_What is expected_. The answer must be an exact reprint of the lines from the one with "Viewport: 1243px width, 570px height." through the final line of the data, with no pictures included.

Collected data
══════

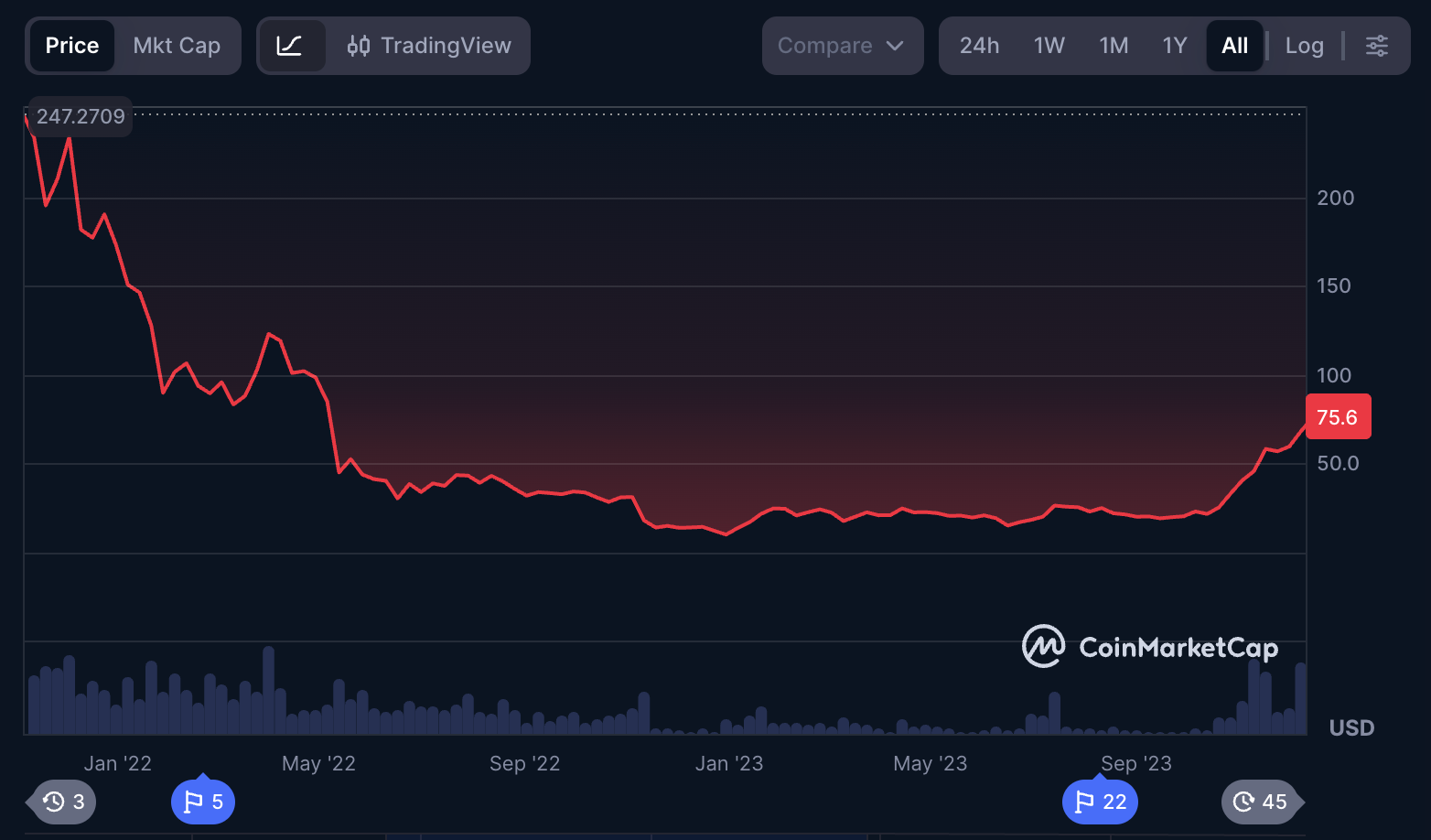Select the 1Y timeframe tab

1174,45
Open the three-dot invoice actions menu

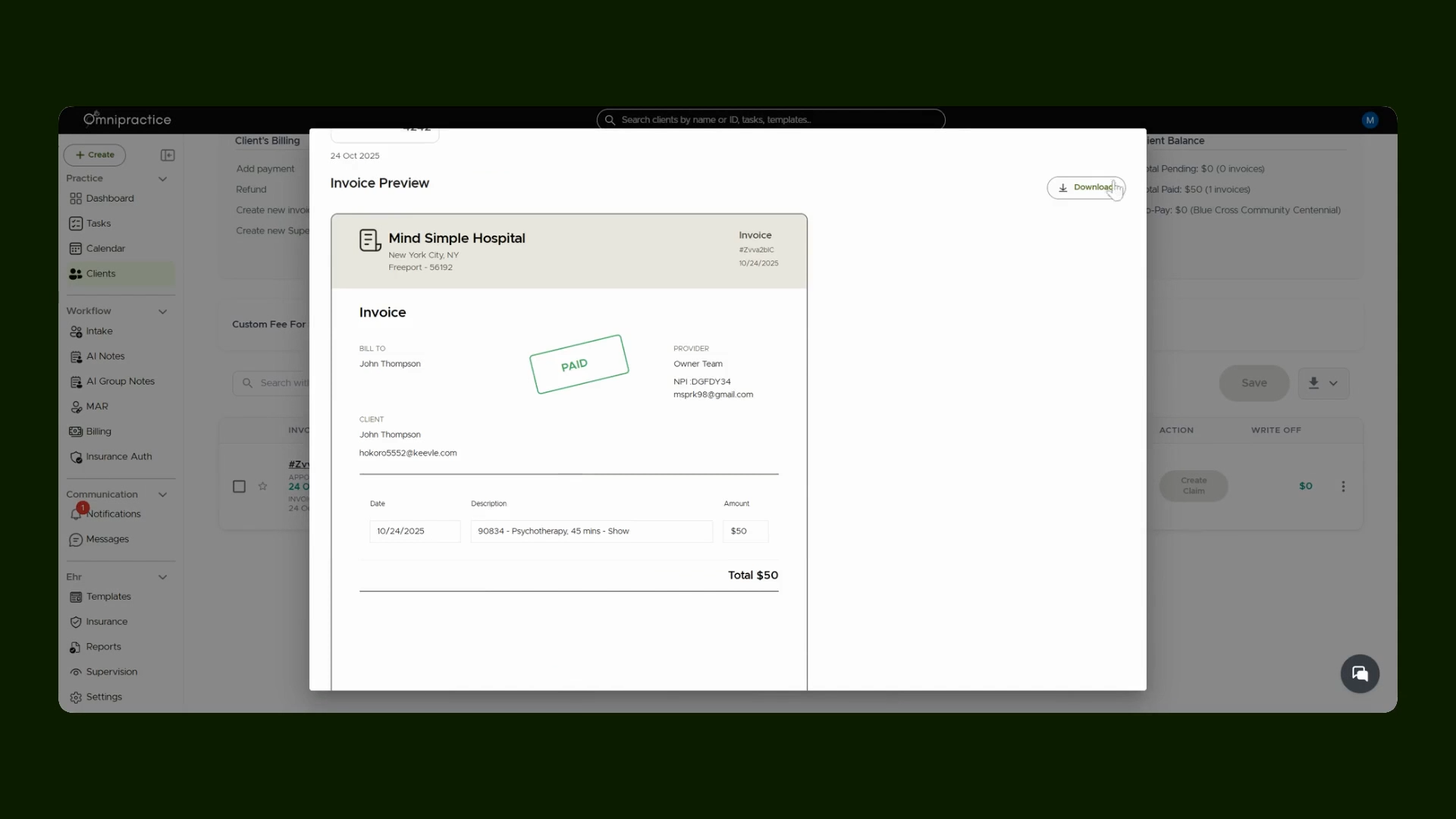[x=1343, y=486]
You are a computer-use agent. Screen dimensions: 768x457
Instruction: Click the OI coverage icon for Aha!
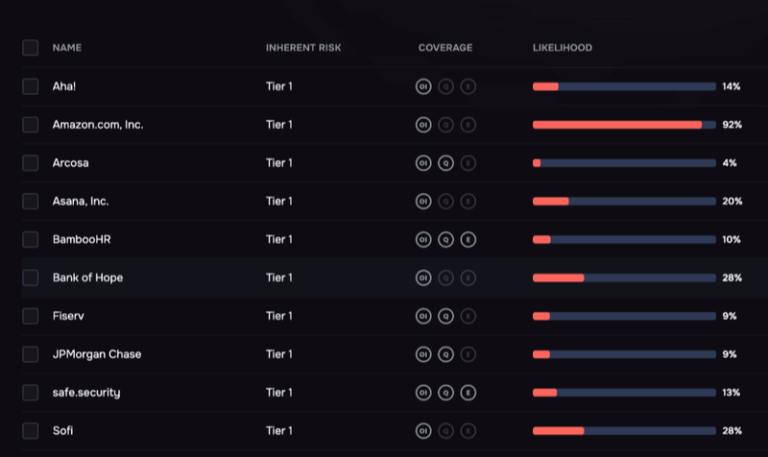[423, 87]
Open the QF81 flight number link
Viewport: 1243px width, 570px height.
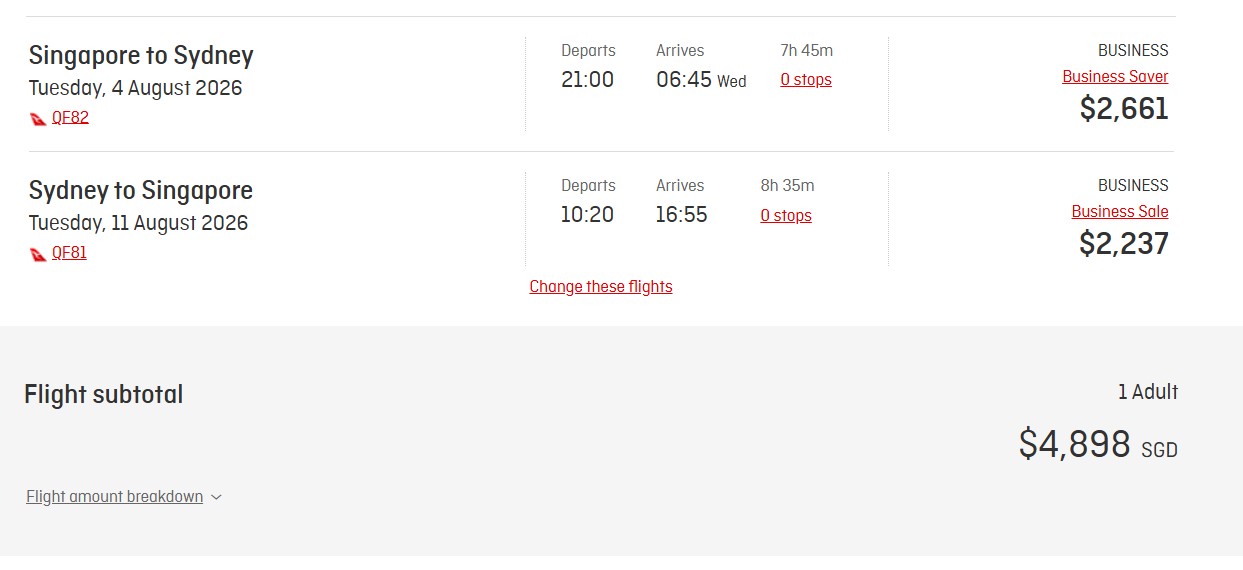click(69, 253)
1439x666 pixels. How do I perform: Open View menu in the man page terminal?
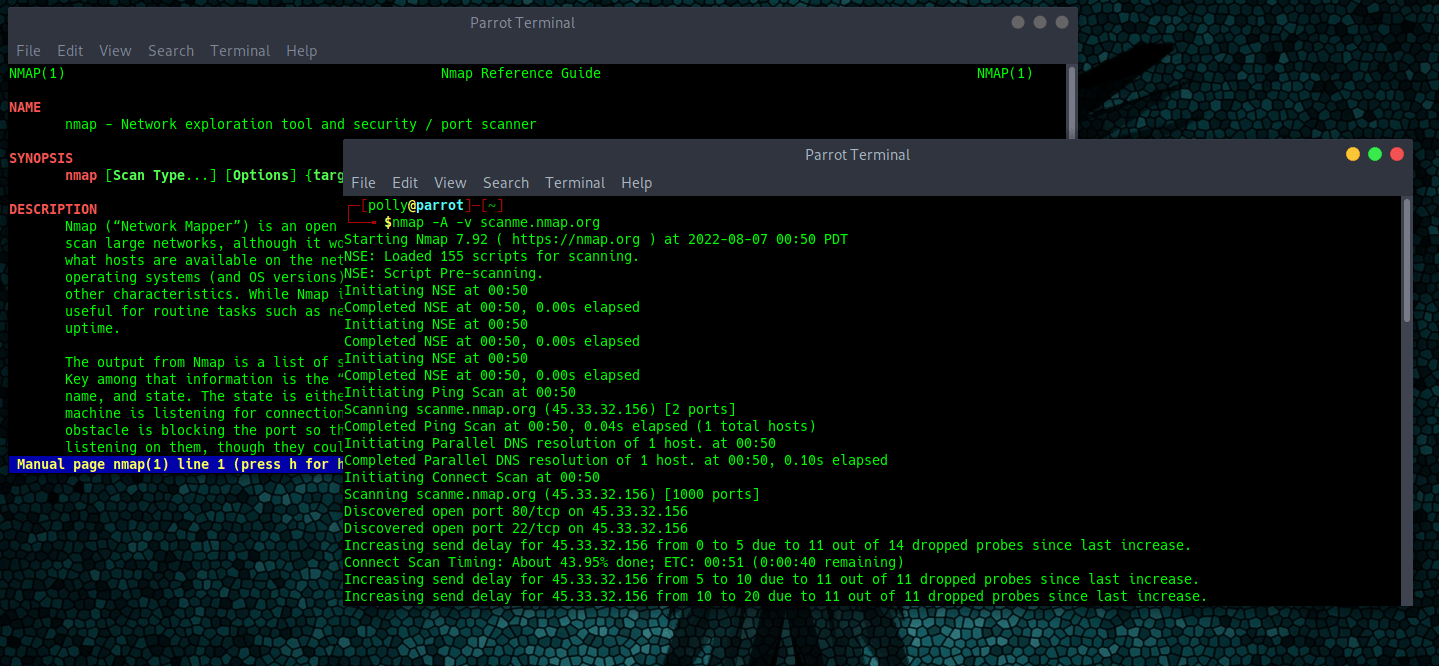click(115, 51)
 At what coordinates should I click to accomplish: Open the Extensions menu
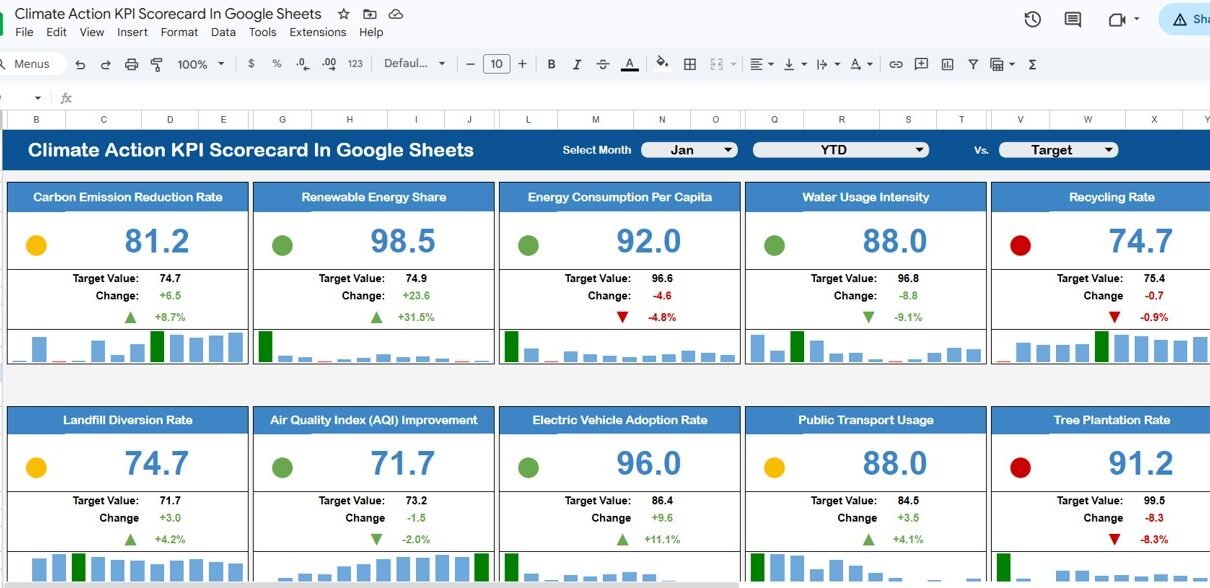pos(317,32)
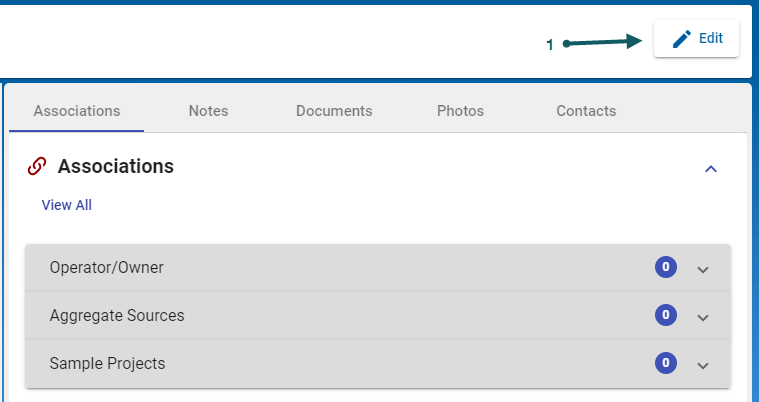This screenshot has width=759, height=402.
Task: Switch to the Associations tab
Action: (77, 111)
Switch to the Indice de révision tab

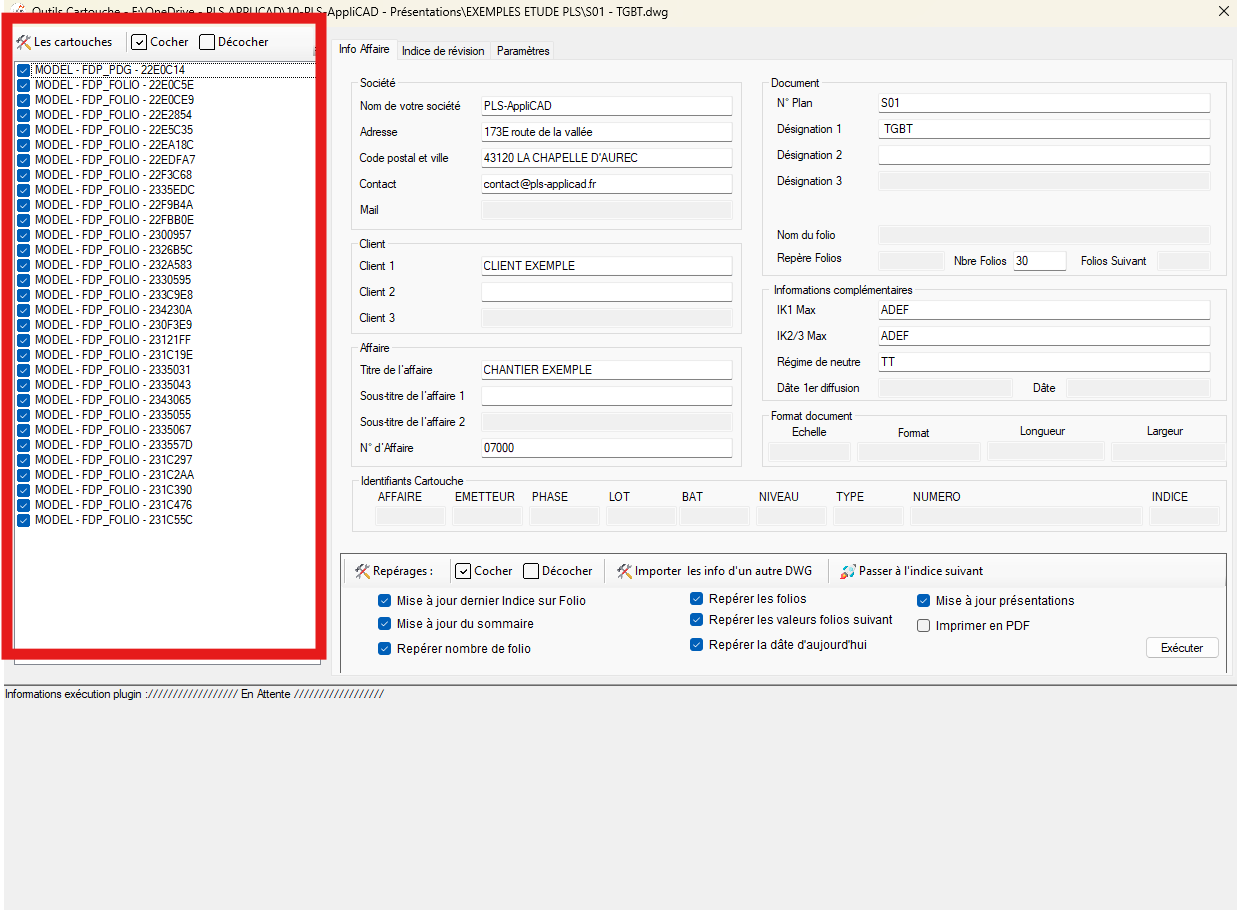tap(442, 51)
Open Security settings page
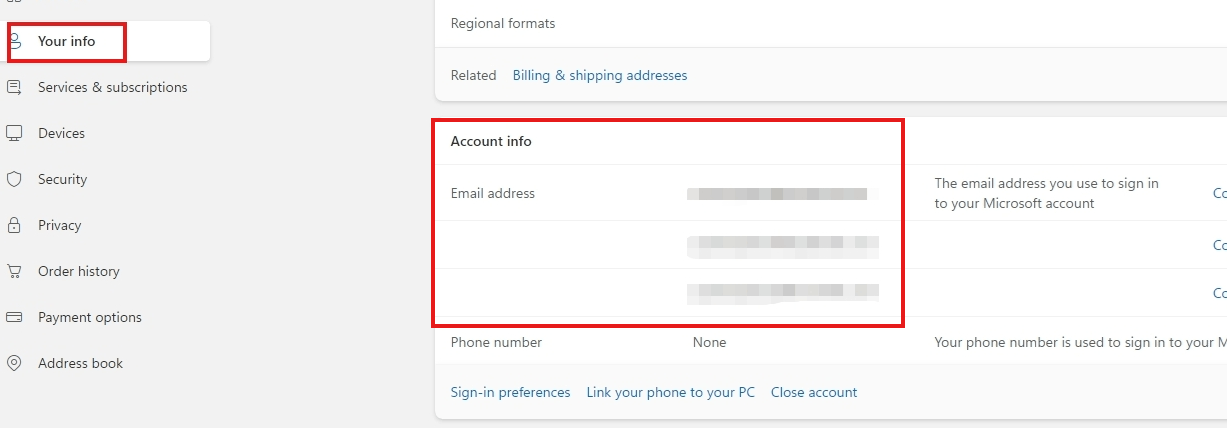 point(62,179)
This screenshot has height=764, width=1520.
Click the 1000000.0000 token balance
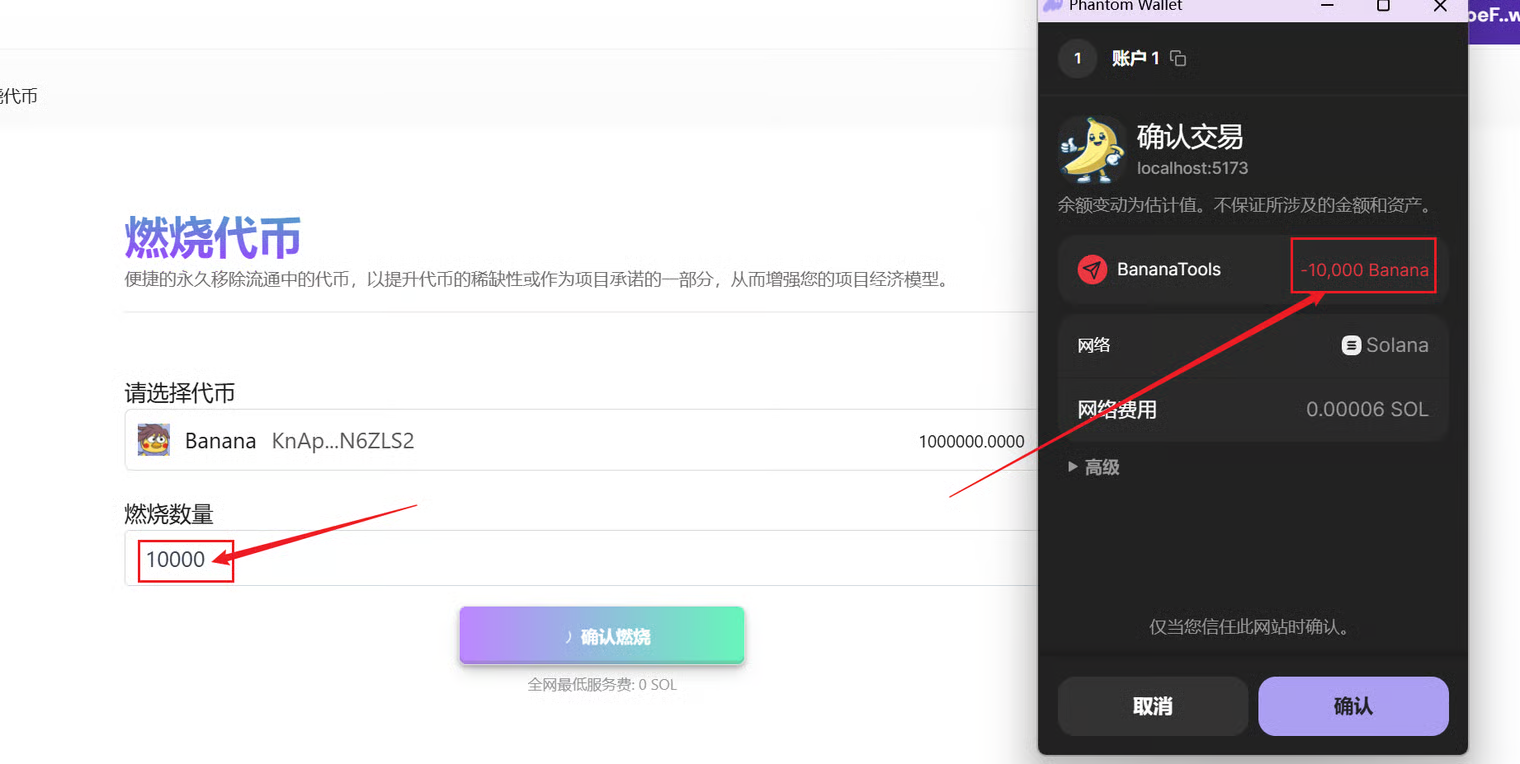[x=971, y=441]
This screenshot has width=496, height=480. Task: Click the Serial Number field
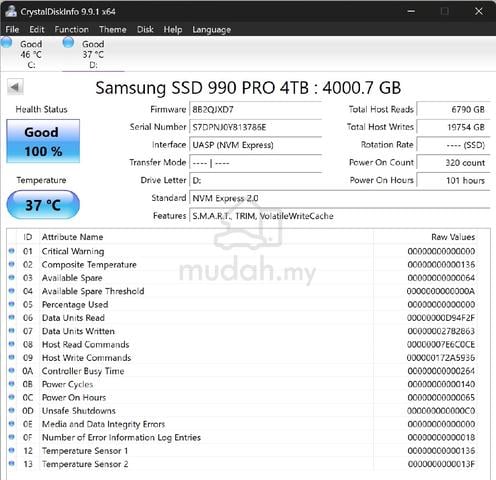[255, 127]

══════

_Response to this task_.
Viewport: 1243px width, 570px height.
click(69, 253)
1439x666 pixels. How do I perform: Open View menu in the man page terminal?
click(115, 51)
 At what coordinates should I click to accomplish: Open the Extensions menu
pos(317,32)
This screenshot has width=759, height=402.
Task: Switch to the Associations tab
Action: (77, 111)
Switch to the Indice de révision tab

tap(442, 51)
Open Security settings page
 point(62,179)
This screenshot has height=764, width=1520.
Click the 1000000.0000 token balance
[x=971, y=441]
This screenshot has width=496, height=480. Task: Click the Serial Number field
[255, 127]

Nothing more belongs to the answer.